Delhi-London Police 'hotline' to check crime
New Delhi, Mar 26 (UNI) With crimes like money laundering and 'wife dumping' on the rise among the South-Asian community in London, the Metropolitan Police there plans to set up a direct 'Hotline' with the Delhi Police to enhance law-enforcement between security agencies in Britain and India.
Addressing the media after the first 'Economic Crime Roundtable' on 'Global Trends in Economic Crime' here, Metropolitan Police Service's Assistant Commissioner Tarique Ghaffur said among the various steps proposed at the meet was setting up a 'Hotline' between the police forces of the two countries.
''We also shared the roadmap which could prove useful in arresting crime and smashing networks, out to disrupt normal peaceful life. This was important as more and more business people from both countries were investing increasingly at both places.'' The areas we hope to concentrate initially are economic offences concerning business, money laundering and data theft as crime among the South-Asian community had risen by almost 300 per cent in the last five years , he said.

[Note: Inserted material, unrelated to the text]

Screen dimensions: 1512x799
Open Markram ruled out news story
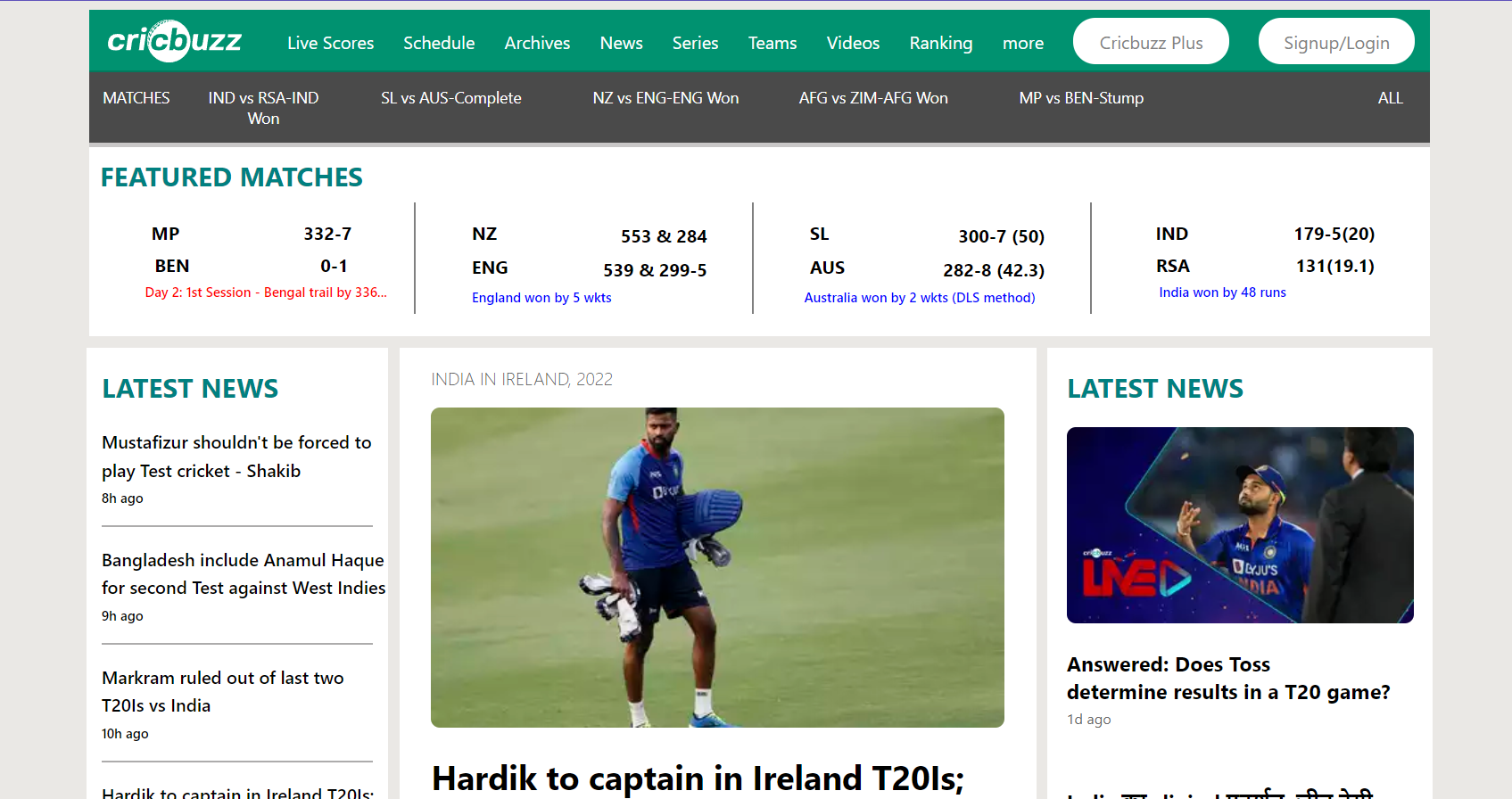(222, 691)
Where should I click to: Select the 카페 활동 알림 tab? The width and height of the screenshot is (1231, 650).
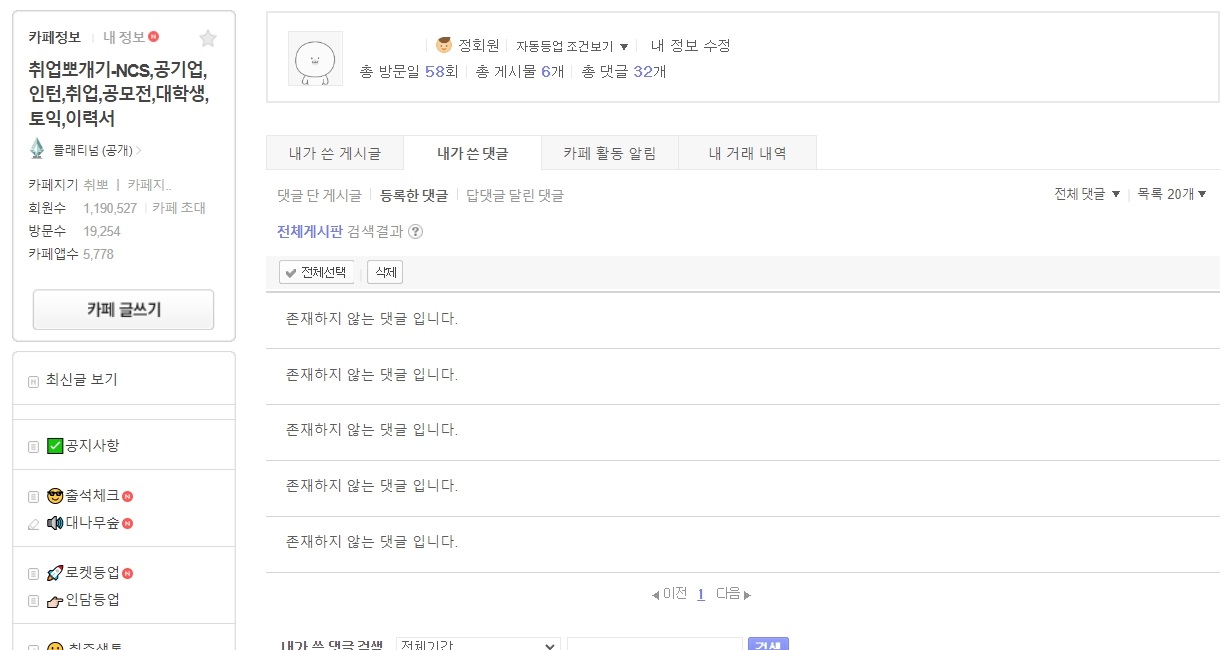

''The idea is to send across the message that anybody commiting a crime would not escape the 'reach of law'. For this we are exploring ways of communication with the objective of knowledge sharing among law-enforcement agencies.'' Among the ten areas put forward by the Metropolitan Police on laying stress during interaction were cyber crime, money laundering, identity abuse, revenue evasion, police-to-police contact and exploring funding besides sponsoring capabilities for improving skills on each side by the business community.
Chief Security Officer Tata Consultancy Services (TCS), Principal Partner of the 'Consultative Roundtable on Globalisation&Economic Crime', said ways and means on how technology could bring about commonality of purpose and a standard in the police system and other agencies were discussed at the meet.
''The meet was to share ideas, mutual assistance and intelligence and devise a framework which could help bring about tangible results on preventing criminals from getting away after committing one.'' The next round-table on knowledge sharing to be held in London in June next would try to find efective ways of tackling 21st century crime, he added.
Among the agencies who participated in the roundtable on creating a framework for knowledge and intelligence sharing, held early this week were the Commonwealth Business Council, Delhi Police, CBI, Supreme Court advocates and Customs among others.